For cases of persistent connection issues, the reader device 104 logs each retry attempt and may generate error reports. These logs provide valuable diagnostic data for system administrators, enabling them to troubleshoot and address ongoing connectivity problems.

Finally, essential data related to the key-sharing process is stored in the non-volatile memory of the hardware token 200. The reader device 104 is normally stateless and just forwards commands and their responses. The sharing entity must perform the retry, e.g., the smart phone in the private sharing use case or the SBxD 108 needs to repeat a step. In both cases the use of non-volatile memory may not be necessary as data may be kept in an open key sharing session.

In general, the storage ensures that critical information is preserved even in the event of a temporary power loss. By retaining this data, the system can resume the key-sharing process without losing progress.

Not all of the mentioned information necessarily needs to be stored in non-volatile memory (NVM). In many cases, it may be sufficient to save a limited set of critical data to resume the process after a disruption. The focus is mainly the hardware token 200 itself to handle situations like power loss in the case of a key card and a communication loss, which may happen to any kind of hardware token 200.

The endpoint of the hardware token 200 may not be usable when not set active. The endpoint is set to active when the key learning sequence is fully complete.
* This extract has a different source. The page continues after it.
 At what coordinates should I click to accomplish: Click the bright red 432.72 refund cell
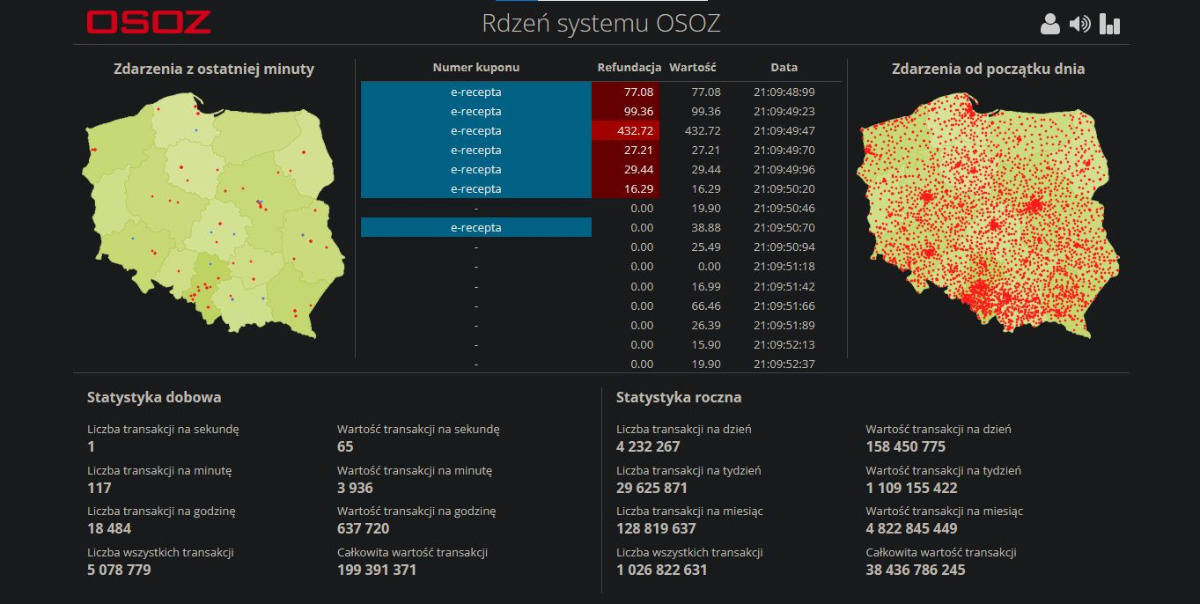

This may lead to a deletion of all key learning session information, which are persistently stored and data in RAM, e.g., of the essential cryptographic keys (confidential mailbox encryption key), etc.

Typically, only the following key information would be stored in the NVM:

• • Timing and Retry Counters: The current state of the retry timer and the number of retry attempts already made;
  • Essential Cryptographic Keys: If cryptographic keys are necessary for secure communication and need to be temporarily saved, they could be stored in NVM to support secure session recovery;
  • Session IDs or Other Identifiers: These can help maintain the context of the ongoing operation.

The foregoing disclosure has been set forth merely to illustrate the invention and is not intended to be limiting. Since modifications of the disclosed embodiments incorporating the spirit and substance of the invention may occur to persons skilled in the art, the invention should be construed to include everything within the scope of the appended claims and equivalents thereof.